We choose to take a break before heading back down, and after our jaunt I just could not imagine the strength, and determination that those old miners must of possessed to choose to live in this rugged terrain day in and day out. I was carrying a back pack, I could not imagine the effort that it took to get the supplies up this mountain to keep this town alive. As we made the trip down it was just as difficult as the trip up due to the loose shell rock that rolled under every step, and don't forget steep.

This was a very exciting fun day, I enjoyed all the sites and remains that I got to take in, I just may opt to take it a little slower next time. According to other articles on Jacob City the Stockton route is blocked with boulders approximately 1 mile from town so either way you may end up doing a little hiking.  Just to put a time frame on it, we started our hike around noon and were back to the bikes by four thirty, and this was at a brisk pace both ways, so plan accordingly.  We were only able to explore for about thirty minutes due to the late start that we got, so the other four hours were spent hiking. This town is a must see if you enjoy Utah's past. If you plan on visiting this site in the winter, the roads may be impassible due to deep snow. Whether you ride or walk pack plenty of water and give yourself a full day to explore and you wont be disappointed, have fun!

Driving Directions:

Jacob City

From Stockton Utah: Stockton is located just south of Tooele via highway 36. Once you reach Stockton look for the sign that says City Hall. Travel up this road for 2.1 miles and you will reach the dirt road that takes you to the city. Remember to stay on the main road as both sides of the road are marked No Trespassing. This road is very narrow and steep, 4X4 or ATV's are recommend.

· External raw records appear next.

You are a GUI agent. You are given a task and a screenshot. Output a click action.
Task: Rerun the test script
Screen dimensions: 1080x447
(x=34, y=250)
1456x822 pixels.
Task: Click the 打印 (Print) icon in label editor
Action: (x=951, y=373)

From Ophir Canyon: Travel on highway 36 south out of Stockton to the highway 73 junction. Turn east on highway 73. When the road nears the mountains, you will see a sign showing the turn-off for Ophir. Once you turn off and start heading to Ophir you will see a nerve gas detector and a dirt road. This dirt road will take you to the mouth of the hidden canyon that Jacob City is located in. This is the shortest route and provides plenty of room to unload your ATV's.